Nos menores papéis, Lakeith Stanfield entrega o mesmo
trabalho excelente de sempre, sendo admirável o fato do ator estar sempre em
papéis variados e nunca cair em um estilo de atuação. Noah Segan aqui funciona
como um alívio cômico, mesmo dentro de uma comédia. Sua personagem é a escolha
pontual pra quebra de tensão em um filme carregado dela e funciona em quase
toda piada. A grande surpresa do filme fica a cargo de Katherine Langford, com
uma personagem com mais camadas do que a princípio aparenta e uma atuação de
nível superior às outras apresentadas pela atriz anteriormente.
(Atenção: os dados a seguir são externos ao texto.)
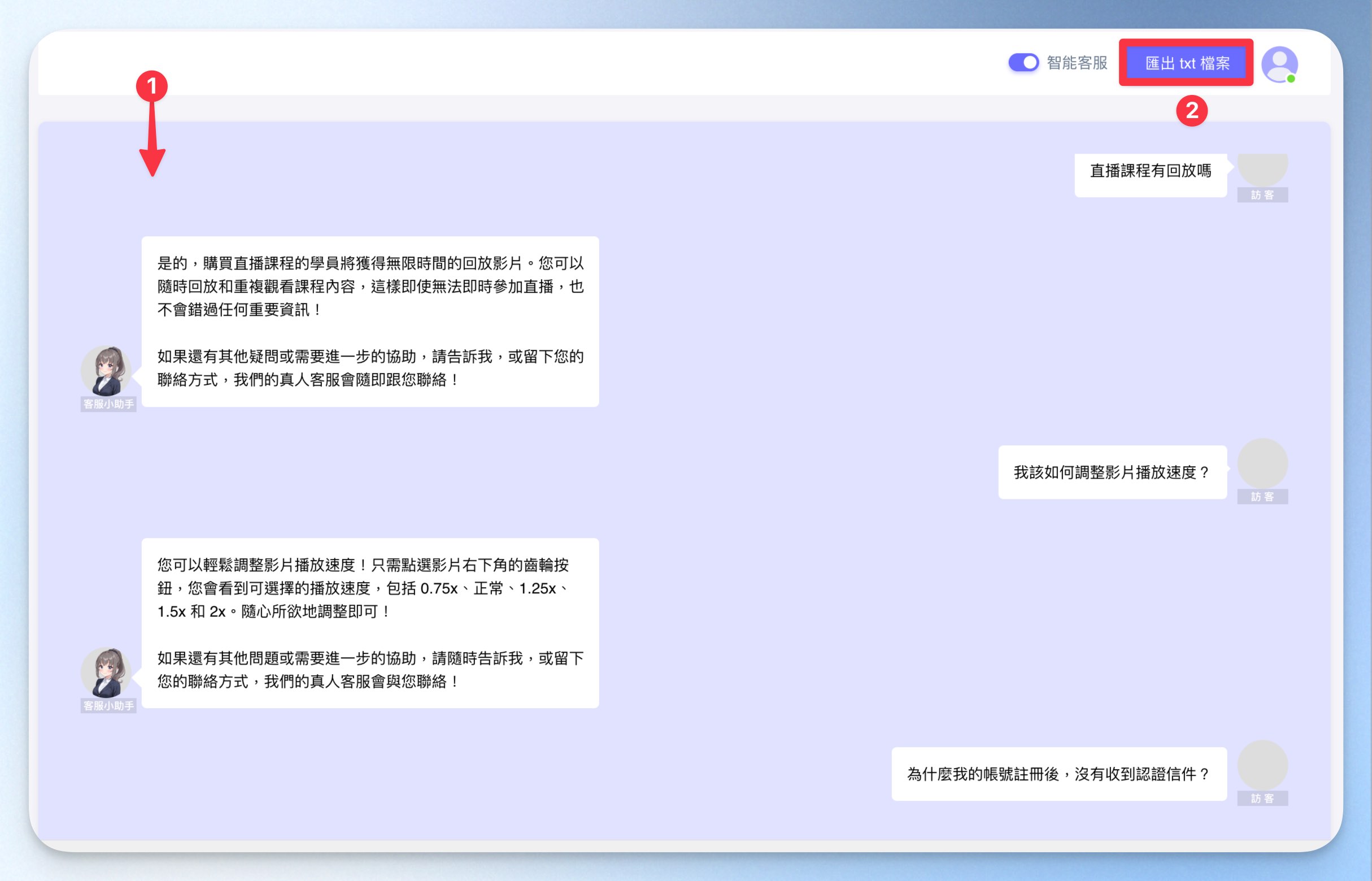Click the second 客服小助手 avatar
1372x881 pixels.
[106, 672]
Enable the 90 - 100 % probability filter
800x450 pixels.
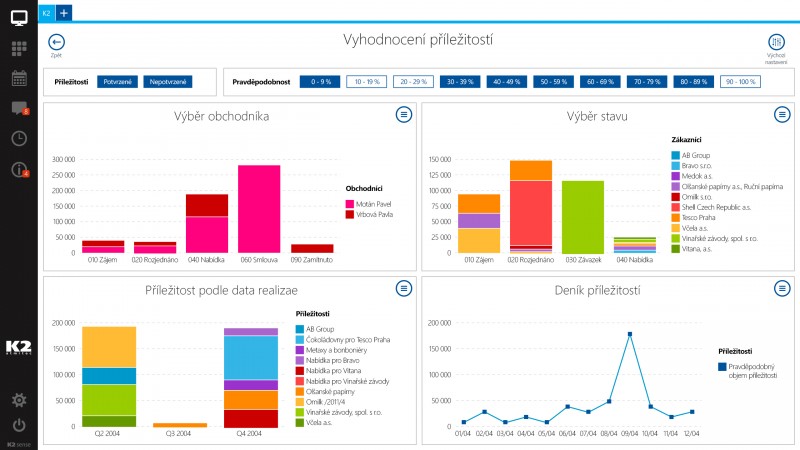(739, 82)
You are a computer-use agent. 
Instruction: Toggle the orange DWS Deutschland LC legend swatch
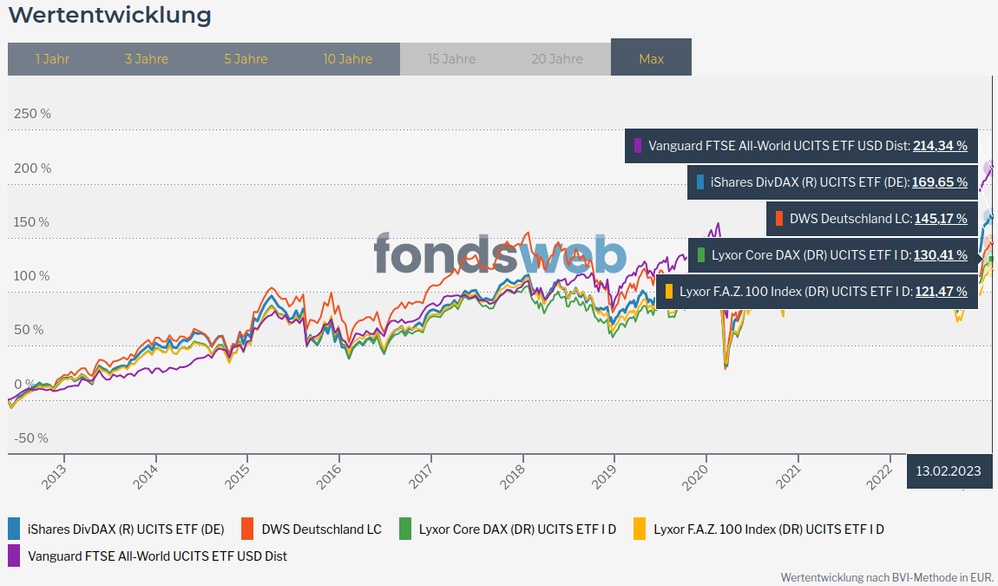(248, 529)
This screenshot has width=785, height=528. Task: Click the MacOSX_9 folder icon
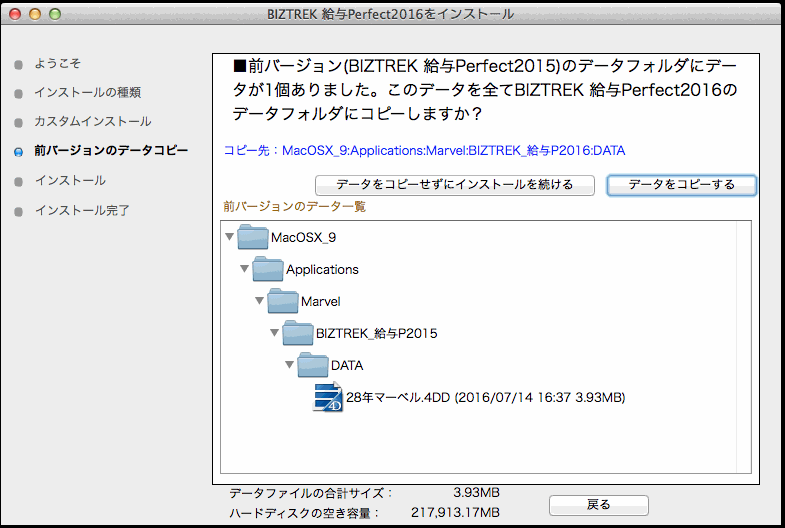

O trabalho brilhante da edição é o maior destaque técnico do
filme, conseguindo misturar perfeitamente a tensão do mistério e o humor das
situações e personagens ridículas. A história flerta com vários gêneros sem
nunca ficar desinteressante ou desbalanceada, com boas escolhas também feitas
sobre em qual cena reprisar por um outro ângulo, recurso interessante para o
desembrulhar do mistério, e quando inserir essa reprise na história. O filme
envolve de tal forma que as diversas cenas repetidas já citadas em nenhum
momento cansam, e o humor que flutua durante toda a história é certeiro, o
filme é hilário e, se observado apenas o âmbito cômico, pode ser o filme mais
engraçado do ano.
Rian acaba perdendo a mão no roteiro em alguns momentos e não
consegue se livrar dos diálogos expositivos, o que é entendível dada a
necessidade de apresentar um elenco tão grande e explicar ao público os
desdobramentos do mistério. Outro ponto em que se perde o tom é no comentário
político-social que o filme faz, a história era mais que suficiente para
perpetuar a mensagem e sutileza deveria ser o caminho a se seguir, mas ao
colocar a mensagem no diálogo dos personagens repetidas vezes acaba diminuindo
o impacto da mesma.
Entre Facas e Segredos é mais que apenas um mistério de assassinato, não perguntando apenas "quem?" mas também "porquê?" "como?" "com o quê?", um filme que sempre acha novos rumos
para se tomar e mesmo assim consegue amarrar todos eles, constantemente
engraçado e genuinamente emotivo, que tem como objetivo principal o
entretenimento de seu público. Com duas horas e dez minutos que passam voando,
é um filme pipoca em sua melhor forma.